**Aim of the exercise**: Please duplicate the rows below from the very first line through the line containing "[x=69, y=60]", with both of those lines included.

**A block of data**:
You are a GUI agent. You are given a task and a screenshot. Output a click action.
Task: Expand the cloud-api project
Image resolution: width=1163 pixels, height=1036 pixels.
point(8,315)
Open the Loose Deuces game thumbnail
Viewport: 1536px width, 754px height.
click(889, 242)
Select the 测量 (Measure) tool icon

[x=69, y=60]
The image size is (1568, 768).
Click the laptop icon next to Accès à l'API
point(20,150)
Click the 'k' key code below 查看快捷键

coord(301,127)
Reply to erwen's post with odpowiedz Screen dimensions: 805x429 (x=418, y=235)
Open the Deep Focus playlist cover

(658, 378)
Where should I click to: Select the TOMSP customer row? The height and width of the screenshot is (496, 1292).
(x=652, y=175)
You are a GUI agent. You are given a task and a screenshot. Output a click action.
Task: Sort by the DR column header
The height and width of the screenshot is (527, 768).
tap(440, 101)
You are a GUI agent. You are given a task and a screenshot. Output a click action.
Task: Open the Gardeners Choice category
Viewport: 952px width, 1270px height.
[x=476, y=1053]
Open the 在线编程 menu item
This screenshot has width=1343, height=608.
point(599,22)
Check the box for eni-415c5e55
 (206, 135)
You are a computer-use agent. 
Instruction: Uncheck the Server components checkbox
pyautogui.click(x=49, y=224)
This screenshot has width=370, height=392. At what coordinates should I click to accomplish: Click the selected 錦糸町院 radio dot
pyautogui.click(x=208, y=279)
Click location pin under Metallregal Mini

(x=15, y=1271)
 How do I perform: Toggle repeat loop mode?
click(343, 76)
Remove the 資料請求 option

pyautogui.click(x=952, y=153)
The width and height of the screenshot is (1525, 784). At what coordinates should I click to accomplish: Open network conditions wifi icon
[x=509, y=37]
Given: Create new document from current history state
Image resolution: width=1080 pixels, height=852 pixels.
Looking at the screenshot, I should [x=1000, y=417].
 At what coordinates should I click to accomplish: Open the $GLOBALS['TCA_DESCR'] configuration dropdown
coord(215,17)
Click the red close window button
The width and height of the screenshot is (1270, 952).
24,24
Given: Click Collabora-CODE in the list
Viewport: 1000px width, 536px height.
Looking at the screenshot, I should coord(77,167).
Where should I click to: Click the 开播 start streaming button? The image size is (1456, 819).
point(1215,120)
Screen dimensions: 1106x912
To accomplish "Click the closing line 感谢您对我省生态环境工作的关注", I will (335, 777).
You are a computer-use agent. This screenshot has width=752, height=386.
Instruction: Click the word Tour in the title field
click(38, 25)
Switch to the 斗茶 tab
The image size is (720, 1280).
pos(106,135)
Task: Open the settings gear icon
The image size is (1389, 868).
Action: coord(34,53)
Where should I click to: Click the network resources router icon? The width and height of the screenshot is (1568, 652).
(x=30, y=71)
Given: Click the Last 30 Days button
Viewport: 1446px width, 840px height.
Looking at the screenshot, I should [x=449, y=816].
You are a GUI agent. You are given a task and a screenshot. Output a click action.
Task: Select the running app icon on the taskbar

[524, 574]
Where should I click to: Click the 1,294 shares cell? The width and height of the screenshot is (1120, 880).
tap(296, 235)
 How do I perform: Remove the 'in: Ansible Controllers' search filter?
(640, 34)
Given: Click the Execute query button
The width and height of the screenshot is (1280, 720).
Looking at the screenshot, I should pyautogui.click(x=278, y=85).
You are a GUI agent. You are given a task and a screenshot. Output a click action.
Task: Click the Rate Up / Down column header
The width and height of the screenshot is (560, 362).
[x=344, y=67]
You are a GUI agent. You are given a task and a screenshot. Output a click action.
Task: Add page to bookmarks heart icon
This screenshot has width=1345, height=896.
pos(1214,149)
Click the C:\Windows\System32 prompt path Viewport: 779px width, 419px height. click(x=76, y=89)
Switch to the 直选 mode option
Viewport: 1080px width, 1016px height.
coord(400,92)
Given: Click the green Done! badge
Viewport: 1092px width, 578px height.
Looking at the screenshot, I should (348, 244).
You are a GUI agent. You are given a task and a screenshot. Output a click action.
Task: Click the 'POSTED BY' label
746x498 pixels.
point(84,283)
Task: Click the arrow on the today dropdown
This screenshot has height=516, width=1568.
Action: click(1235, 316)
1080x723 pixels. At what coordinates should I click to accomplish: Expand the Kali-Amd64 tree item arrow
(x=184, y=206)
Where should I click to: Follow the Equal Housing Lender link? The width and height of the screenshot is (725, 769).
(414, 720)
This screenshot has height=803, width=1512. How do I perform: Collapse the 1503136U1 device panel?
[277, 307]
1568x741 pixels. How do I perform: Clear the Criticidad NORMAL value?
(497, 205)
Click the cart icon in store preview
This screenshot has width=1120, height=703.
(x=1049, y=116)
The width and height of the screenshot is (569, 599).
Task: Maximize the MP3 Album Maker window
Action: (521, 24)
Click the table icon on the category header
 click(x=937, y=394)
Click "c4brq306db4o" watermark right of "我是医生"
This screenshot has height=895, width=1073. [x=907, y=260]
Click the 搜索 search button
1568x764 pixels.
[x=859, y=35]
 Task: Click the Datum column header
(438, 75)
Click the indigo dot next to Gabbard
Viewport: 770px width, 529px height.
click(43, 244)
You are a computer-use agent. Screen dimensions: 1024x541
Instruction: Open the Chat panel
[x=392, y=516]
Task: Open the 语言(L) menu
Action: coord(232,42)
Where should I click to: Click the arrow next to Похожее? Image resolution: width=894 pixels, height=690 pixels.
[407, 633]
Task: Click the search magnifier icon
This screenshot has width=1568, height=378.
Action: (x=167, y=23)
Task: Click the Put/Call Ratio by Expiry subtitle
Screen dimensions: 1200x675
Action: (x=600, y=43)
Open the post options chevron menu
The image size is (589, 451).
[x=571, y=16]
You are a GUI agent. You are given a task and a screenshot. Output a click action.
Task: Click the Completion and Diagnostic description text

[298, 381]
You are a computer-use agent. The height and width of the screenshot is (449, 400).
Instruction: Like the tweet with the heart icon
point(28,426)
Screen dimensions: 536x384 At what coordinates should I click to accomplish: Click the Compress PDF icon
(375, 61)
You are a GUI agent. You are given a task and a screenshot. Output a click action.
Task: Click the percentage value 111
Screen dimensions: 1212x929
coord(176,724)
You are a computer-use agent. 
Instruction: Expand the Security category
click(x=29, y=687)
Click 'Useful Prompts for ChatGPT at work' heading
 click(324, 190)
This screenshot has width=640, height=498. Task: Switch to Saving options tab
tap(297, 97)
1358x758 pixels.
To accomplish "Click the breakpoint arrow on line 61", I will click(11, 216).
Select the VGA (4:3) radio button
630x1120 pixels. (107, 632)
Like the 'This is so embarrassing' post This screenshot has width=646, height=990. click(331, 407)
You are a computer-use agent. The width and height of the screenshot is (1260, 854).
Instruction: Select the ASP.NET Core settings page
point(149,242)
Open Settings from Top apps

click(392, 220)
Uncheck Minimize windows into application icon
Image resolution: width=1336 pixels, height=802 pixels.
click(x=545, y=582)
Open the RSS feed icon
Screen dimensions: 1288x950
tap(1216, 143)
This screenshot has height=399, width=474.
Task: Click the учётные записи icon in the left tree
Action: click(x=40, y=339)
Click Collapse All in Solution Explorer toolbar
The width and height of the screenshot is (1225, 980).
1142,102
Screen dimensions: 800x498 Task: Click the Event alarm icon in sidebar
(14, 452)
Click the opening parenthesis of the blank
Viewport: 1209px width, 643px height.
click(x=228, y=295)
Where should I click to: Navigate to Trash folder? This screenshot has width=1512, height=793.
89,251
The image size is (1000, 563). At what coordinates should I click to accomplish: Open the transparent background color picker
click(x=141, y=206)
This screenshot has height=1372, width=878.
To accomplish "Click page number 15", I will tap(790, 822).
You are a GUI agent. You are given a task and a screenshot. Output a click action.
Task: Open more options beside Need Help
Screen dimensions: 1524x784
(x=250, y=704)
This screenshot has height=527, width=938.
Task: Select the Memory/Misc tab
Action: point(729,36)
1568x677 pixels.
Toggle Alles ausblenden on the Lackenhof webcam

**Exercise response**:
You are a GUI agent. You are given a task and a screenshot. Output a click action.
Task: Expand the cloud-api project
Image resolution: width=1163 pixels, height=1036 pixels.
point(8,315)
Open the Loose Deuces game thumbnail
Viewport: 1536px width, 754px height.
click(889, 242)
Select the 测量 (Measure) tool icon

[x=69, y=60]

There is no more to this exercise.